How to Write Your First Invoice: A Beginner's Guide
Everything you need to send your first invoice with confidence — the must-have fields, how to number it, and what to do after you hit send.
Sending your first invoice feels heavier than it should. The good news is that a valid invoice is just a short, structured message: who you are, who is paying, what you did, how much, and by when. Once you have sent one, the rest are almost identical. This guide walks through every field you actually need and skips the fluff you do not.
What an invoice actually is
An invoice is a commercial document that asks a customer to pay you for goods or services. It is not a receipt (which confirms payment has happened) and it is not a quote (which proposes a price before work starts). Think of it as a bill with a paper trail. Courts, accountants, and tax authorities all treat a properly written invoice as evidence of a debt owed to you.
The essentials every invoice needs
Whatever country you are in, a handful of fields appear on virtually every legal invoice. Skip these and you will either slow down payment or run into trouble at tax time.
- The word 'Invoice' somewhere visible on the document
- A unique invoice number (sequential, like INV-001, INV-002)
- The issue date and the due date
- Your name or company name, address, and contact details
- Your client's name and address
- A clear description of what you are charging for
- The total amount due and the currency
- Your tax identification number (VAT, GSTIN, ABN, EIN, etc.) if you are registered
How to number your invoices
Invoice numbers exist so you and your client (and the tax office) can match payments to documents. The format does not matter as long as it is unique and sequential. Most freelancers start with something like INV-001 or 2025-001, where the prefix hints at the year. Never reuse a number, even if an invoice was cancelled — issue a credit note against it instead.
Tip: if you ever delete an invoice by mistake, do not reuse its number for the next one. Gaps in the sequence look odd to auditors but are perfectly legal; duplicates are a headache.

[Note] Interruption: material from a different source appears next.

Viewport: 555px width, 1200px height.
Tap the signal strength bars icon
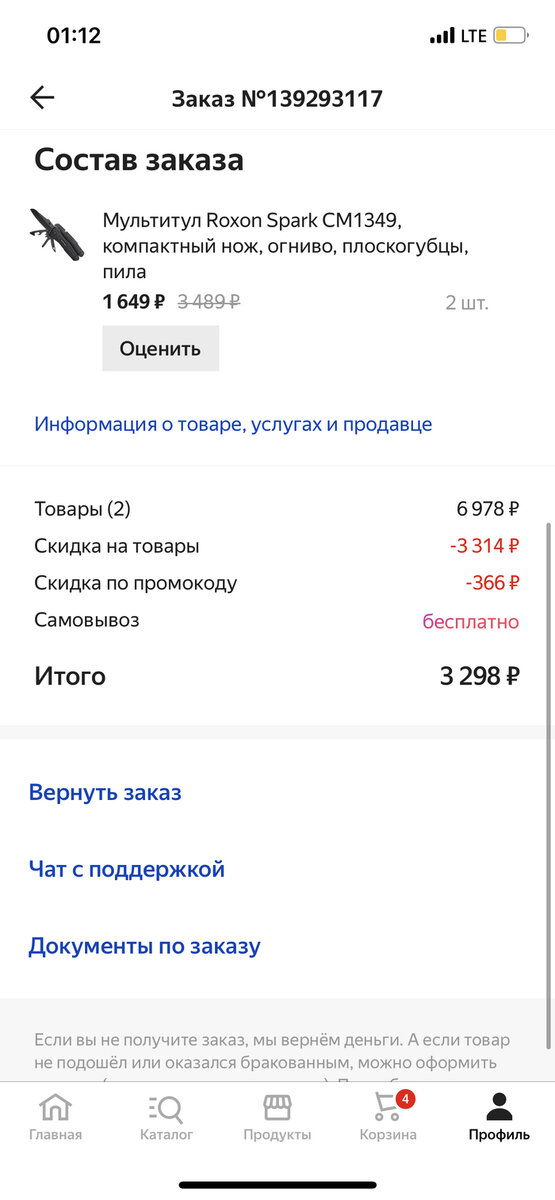click(442, 36)
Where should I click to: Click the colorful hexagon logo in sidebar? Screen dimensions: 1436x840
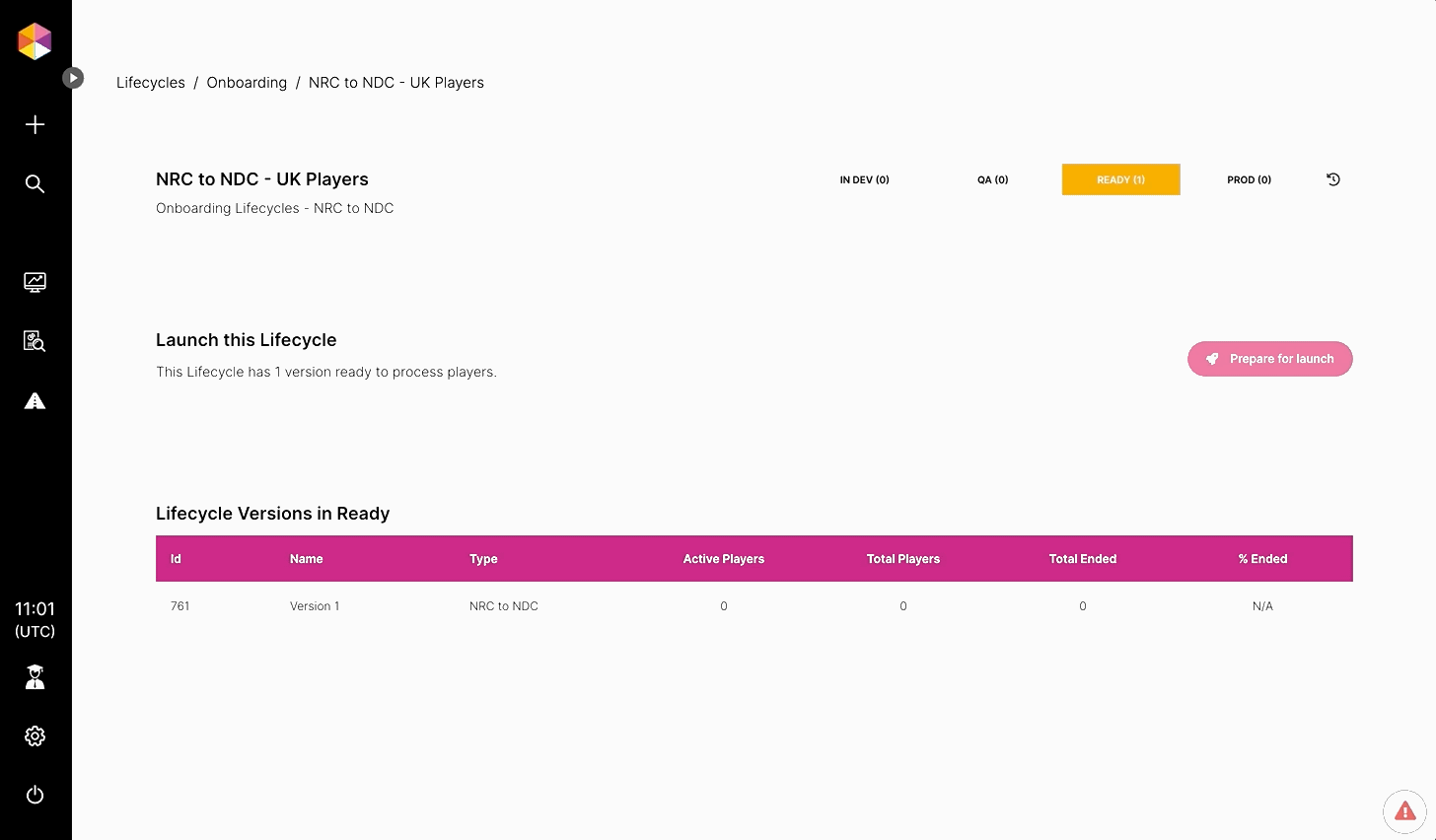tap(35, 41)
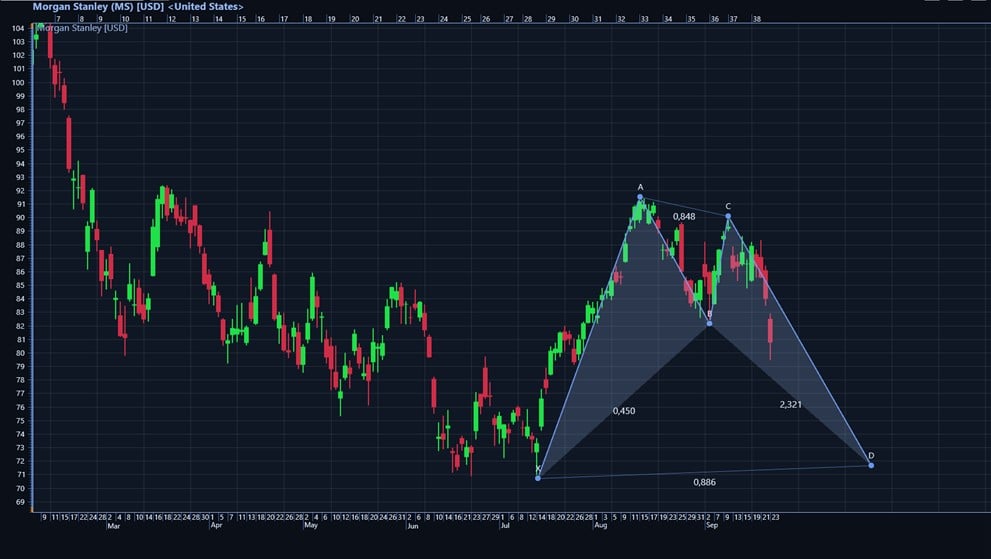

Adding line items without overcomplicating it
A line item is one row of work. Each one should describe what was done, show the quantity, the unit price, and the line total. Keep descriptions short but specific — 'Design work' is vague; 'Landing page design, 3 concepts, 2 rounds of revisions' tells the client exactly what they are paying for and prevents disputes later.
- Description: what the charge is for
- Quantity: hours, days, units, or flat 1 for fixed-price work
- Unit price: your rate for one unit
- Line total: quantity multiplied by unit price, calculated automatically
Setting a due date that gets you paid
Your due date is the single biggest lever on how fast you get paid. 'Due on receipt' sounds urgent but clients often ignore it; Net 30 is the corporate default and most accounts payable teams are wired to pay on that cycle. For new clients, Net 14 or Net 7 keeps the relationship tight while you build trust.
Sending it: PDF, email, or portal?
Email a PDF. It is universal, prints cleanly, and you keep a copy of exactly what the client saw. Portals can be useful for repeat clients but they add friction for one-offs. Avoid sending editable formats like Word or Excel — clients have been known to 'accidentally' edit the totals.
Tip: put the invoice number and due date in the email subject line. Something like 'Invoice INV-014 from Acme Co — due 28 Nov' is searchable for both of you and nudges accounts payable to action it.
What to do after you send
Send a friendly heads-up a few days before the due date, then a polite reminder the day after if it has not landed. Most late payments are administrative, not malicious — the invoice simply sat in someone's inbox. If you track each invoice in a simple spreadsheet (number, client, amount, sent date, paid date), chasing becomes a five-minute weekly job instead of a panic.